We thank J.K. Henske, C. Swift, S.P. Gilmore and K.V. Solomon for preparing DNA and/or RNA for P. finnis and A. robustus; T. Porter for DNA and RNA preparation for Catenaria anguillulae; P. Liu for preparation of DNA and RNA for R. globosum and L. transversale; and D. Carter-House for preparation of genomic DNA of H. vesiculosa and R. globosum for bisulfite sequencing. For bisulfite sequencing of H. vesiculosa and R. globosum, we thank N.A. Rohr for library preparation and the Georgia Advanced Computing Resource Center (GACRC) for computational resources. Work conducted by the US Department of Energy Joint Genome Institute, a DOE Office of Science User Facility, is supported by the Office of Science of the US Department of Energy under Contract No. DE-AC02-05CH11231. This work was partially supported by funding from the National Science Foundation (DEB-1441715 to JES, DEB-1441604 to J.W.S. and DEB-1354625 to T.Y.J. and I.V.G.); Any opinions, findings, conclusions or recommendations expressed in this material are those of the authors and do not necessarily reflect the views of the National Science Foundation. This work was further supported by the Office of Science (BER), US Department of Energy (DE-SC0010352) and the Institute for Collaborative Biotechnologies through grant W911NF-09- 0001. R.J.S. is supported by funding from the Office of the Vice President of Research at UGA as well as the Pew Charitable Trusts.

Author information

Authors and Affiliations

Authors

Contributions

S.J.M., R.O.D. and I.V.G. designed the study. S.J.M. and R.O.D. collected and analyzed data under the supervision of G.K.-R. and I.V.G. R.C.K. optimized the protocol for 6mA IP-sequencing and PacBio library preparation. R.C.K. and C.D. sequenced genomes, including IP-sequencing. R.C.K., C.D., A.J.B. and R.J.S. conducted bisulfite sequencing. S.J.M., R.O.D. and A.J.B. analyzed bisulfite sequencing data. K.B.L., R.L. and T.R.N. conducted LC-mass spectrometry analysis. B.P.B. analyzed mass spectrometry data. K.L., B.B.A. and A.C. assembled genomes. S.J.M., S.H., A.K., S.R.A. and A.S. annotated genomes. A.L. and E.L. assembled transcriptomes. S.J.M., W.S. and G.K.-R. analyzed transcriptomes. A.G., D.C., J.M., T.Y.J., M.A.O'M., J.E.S., J.W.S. and I.V.G. coordinated genome projects. S.J.M. wrote the manuscript with significant input from A.V. and I.V.G.; and I.V.G. coordinated the project.

Corresponding author

Correspondence to Igor V Grigoriev.

Ethics declarations

Competing interests

The authors declare no competing financial interests.

Integrated supplementary information

Supplementary Figure 1 Coverage, quality and reproducibility of 6mA marks across fungi.
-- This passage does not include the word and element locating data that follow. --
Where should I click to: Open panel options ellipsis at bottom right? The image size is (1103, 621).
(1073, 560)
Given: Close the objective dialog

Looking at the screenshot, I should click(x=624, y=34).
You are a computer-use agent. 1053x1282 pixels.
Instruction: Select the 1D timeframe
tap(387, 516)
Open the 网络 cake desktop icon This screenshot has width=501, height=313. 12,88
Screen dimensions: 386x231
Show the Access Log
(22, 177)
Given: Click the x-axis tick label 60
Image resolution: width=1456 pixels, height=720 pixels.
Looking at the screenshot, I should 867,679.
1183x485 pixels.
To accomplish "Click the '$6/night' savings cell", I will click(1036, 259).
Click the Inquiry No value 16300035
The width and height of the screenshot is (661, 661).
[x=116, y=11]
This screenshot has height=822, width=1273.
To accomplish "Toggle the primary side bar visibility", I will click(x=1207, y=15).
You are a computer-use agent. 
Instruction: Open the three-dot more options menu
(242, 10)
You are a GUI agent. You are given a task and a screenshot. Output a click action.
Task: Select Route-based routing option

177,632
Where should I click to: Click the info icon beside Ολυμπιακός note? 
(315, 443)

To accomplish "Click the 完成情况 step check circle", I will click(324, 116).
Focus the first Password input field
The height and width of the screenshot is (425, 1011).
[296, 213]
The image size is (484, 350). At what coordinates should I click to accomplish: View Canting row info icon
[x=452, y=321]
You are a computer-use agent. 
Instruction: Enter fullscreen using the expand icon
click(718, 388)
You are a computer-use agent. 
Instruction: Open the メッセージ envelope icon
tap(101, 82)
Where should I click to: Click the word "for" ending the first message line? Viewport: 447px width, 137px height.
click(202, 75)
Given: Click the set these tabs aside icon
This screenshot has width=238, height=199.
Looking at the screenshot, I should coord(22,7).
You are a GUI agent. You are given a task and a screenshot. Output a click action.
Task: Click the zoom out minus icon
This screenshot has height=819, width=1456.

Line graph showing per-strand coverage of 6mA marks in genomes of a) Dikarya (shown in greyscale to distinguish between different lineages), and b) early-diverging fungi. 6mA marks below a minimum coverage cutoff of 15x and above a maximum coverage (determined independently for each genome) were removed from downstream analyses. Coverage ranges for each lineage are shown in the figure legend. c) Modification quality value (mQV) distribution for each lineage and filtering cutoff used (black bar, 25 mQV). d) Box plots showing distribution of methylation ratios for methylated adenines in each genome analyzed (black bar within boxes shows median ratio). Methylation ratio refers to the proportion of molecules mapped to a given site which are methylated.

Supplementary Figure 2 Validation of SMRT-detected 6mA using mass spectrometry and IP sequencing.

a) Percent methylated adenines as detected by SMRT-analysis (SMRT-6mA) and by Mass-Spectrometry (MS-6mA). As a measure of high confidence SMRT-detected sites, percent of methylated adenines at ApT sites (SMRT-6mApT) is also included. b) 6mA overlap between SMRT and IP-seq methods within a 100kb region of H. vesiculosa scaffold 1. Red tiles: MACs detected through SMRT-analysis. Black tiles: methylated regions identified through IP-sequencing. Significant peaks were detected using macs231, Q-value ≤ 0.01. Read coverage tracks for both the control (inner circle) and pulldown (outer circle) are also shown. c) Comparison of 6mA-IP and SMRT analysis results across all lineages examined. a refers to percent of 6mA bases identified by SMRT analysis prior to filtering.

Supplementary Figure 3 Surrounding nucleotide context and relative genomic occurrence of 6mA.

a) Occurrence of 6mA at 4mers in early-diverged fungi. TAT/ATA trinucleotides are underscored in red. b) Percent of total ApT containing trinucleotides within MACs that are methylated.

Supplementary Figure 4 Expression, thymine and TAT-trinucleotide frequencies flanking and across MACs.

Frequency of TAT trinucleotides (top), thymine bases (middle) and expression (bottom) are plotted upstream, downstream and across MACs. Frequency is calculated as: # occurrences ÷ total # MACs. As MACs vary in length, all MACs ≥ 100 bp were selected, fragmented into 100 sections from start to end, then average frequency is calculated within fragment. MACs are oriented by gene direction.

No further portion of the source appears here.